La legge, è bene ricordarlo, è quello che é. Nel tempo il potere delle Province in fatto di Piani Territoriali, tutti d'accordo a Roma e Milano, è stato grandemente ridotto. Inoltre prima dell'adozione occorre il parere dell'Assemblea dei Sindaci. Chi andrebbe all'adozione contro il parere dei Sindaci?

Ora manca la VAS, in corso. E poi la fine. Ma il problema dei capannoni non si risolverà neanche con il PTCP. Ci sarebbe un modo-…

Basta capannoni

Ci sarebbe un modo: Basta capannoni in fregio alla Statale. C'è un modo: l'ANAS non dia più passi carrai. L'ANAS non autorizzi la trasformazione di un passo carraio agricolo in passo carraio per attività non agricole.

Per passi carrai regolari, tirando in ballo le superiori ragioni della sicurezza in una trafficatissima Statale, si usi inoltre la doppia linea continua centrale. Si può uscire solo girando a destra e non intercettando il flusso da sinistra. Idem per l'ingresso.

Per quanto riguarda i Comuni il permesso di costruire sia condizionato dall'accessibilità, da dimostrarsi.

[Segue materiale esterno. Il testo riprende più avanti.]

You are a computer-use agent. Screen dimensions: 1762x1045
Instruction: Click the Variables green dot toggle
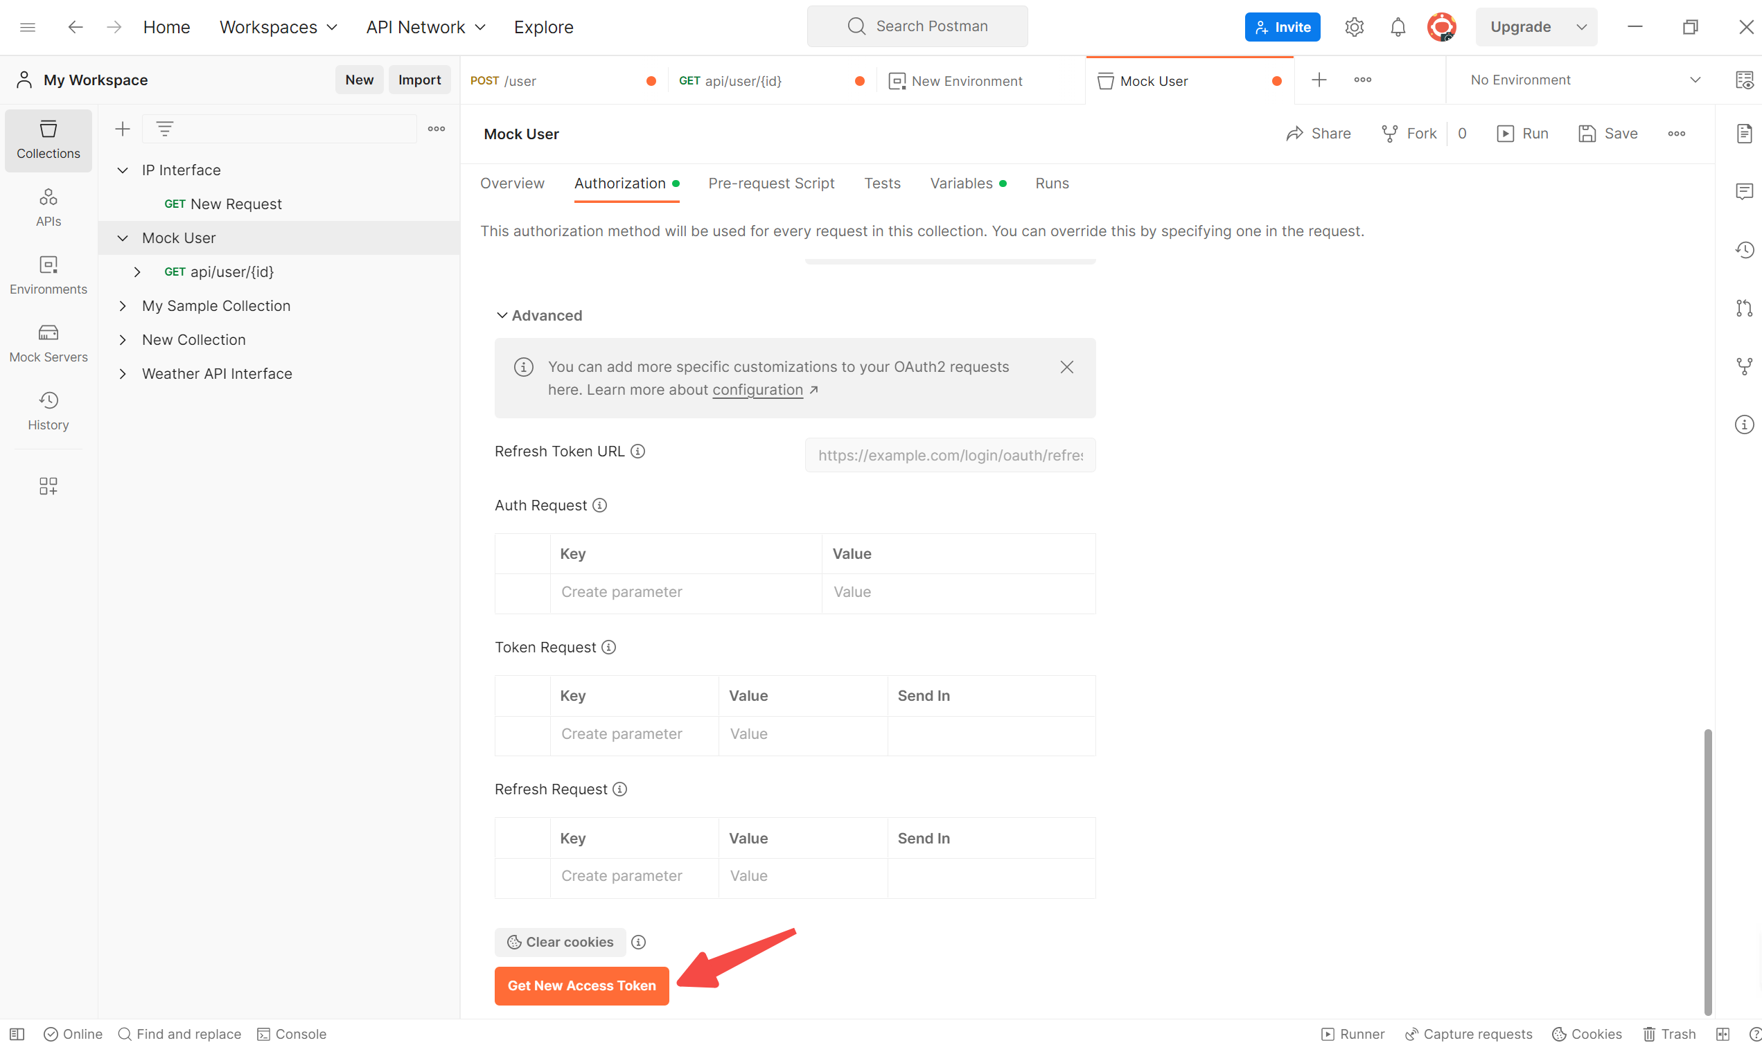coord(1002,183)
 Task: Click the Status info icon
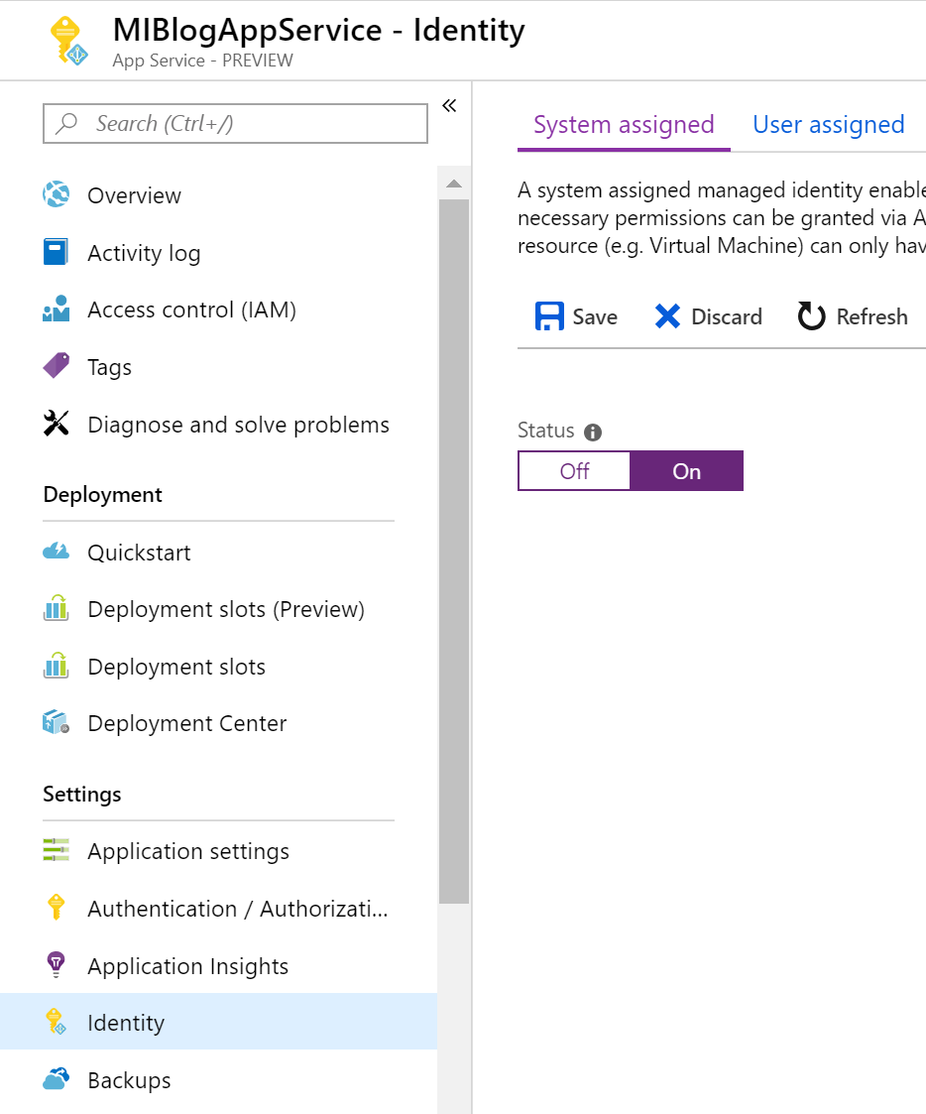pos(593,432)
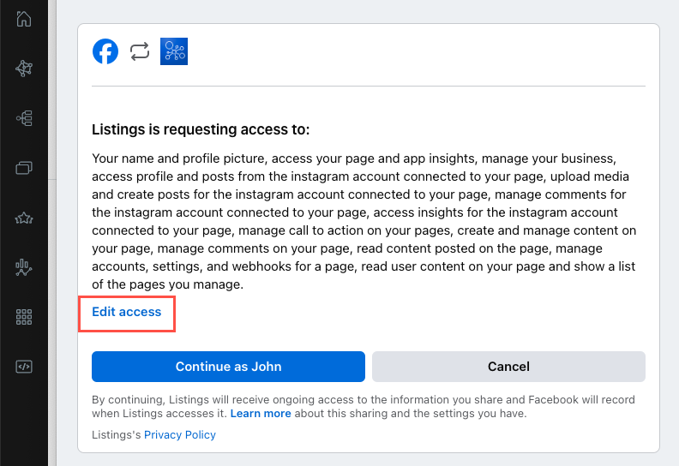Select the hierarchy tree sidebar icon
The width and height of the screenshot is (679, 466).
point(24,118)
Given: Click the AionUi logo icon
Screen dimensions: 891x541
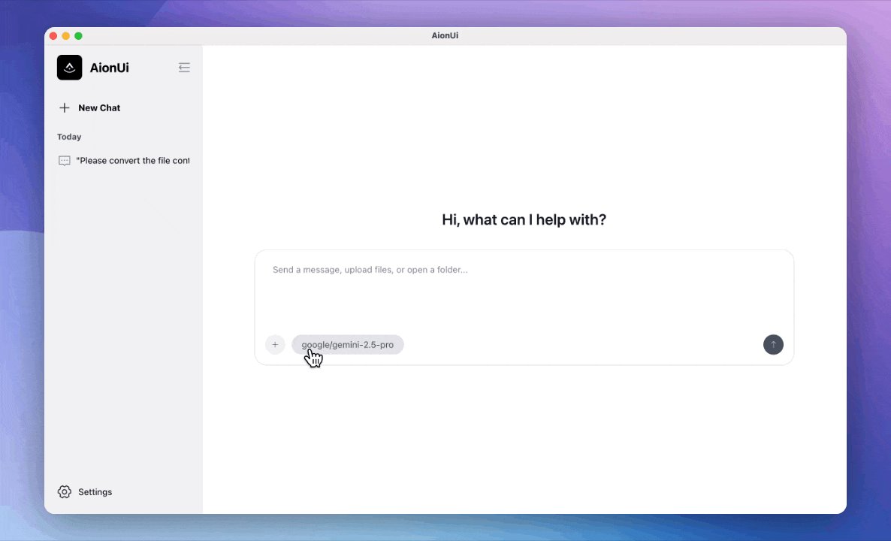Looking at the screenshot, I should 69,68.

Le ragioni del mondo produttivo non presuppongono il fiancheggiamento della strada, perdippiù, come ora, orizzontale.

Alberto Frizziero

PS Come mai nonostante la presenza di aree apposite, a Colico e a Morbegno-Talamona (nonché, in qualche modo, a Cosio) chi entra in Valtellina, fatta la curva di Piantedo, è deliziato da una serie di questi capannoni, unico "storico" quello della Carcano in Delebio? Ma come mai, però, esempio inverso, questo fenomeno non si è verificato nel Comune di Teglio nel quale la Statale 38 corre per 7/8 km?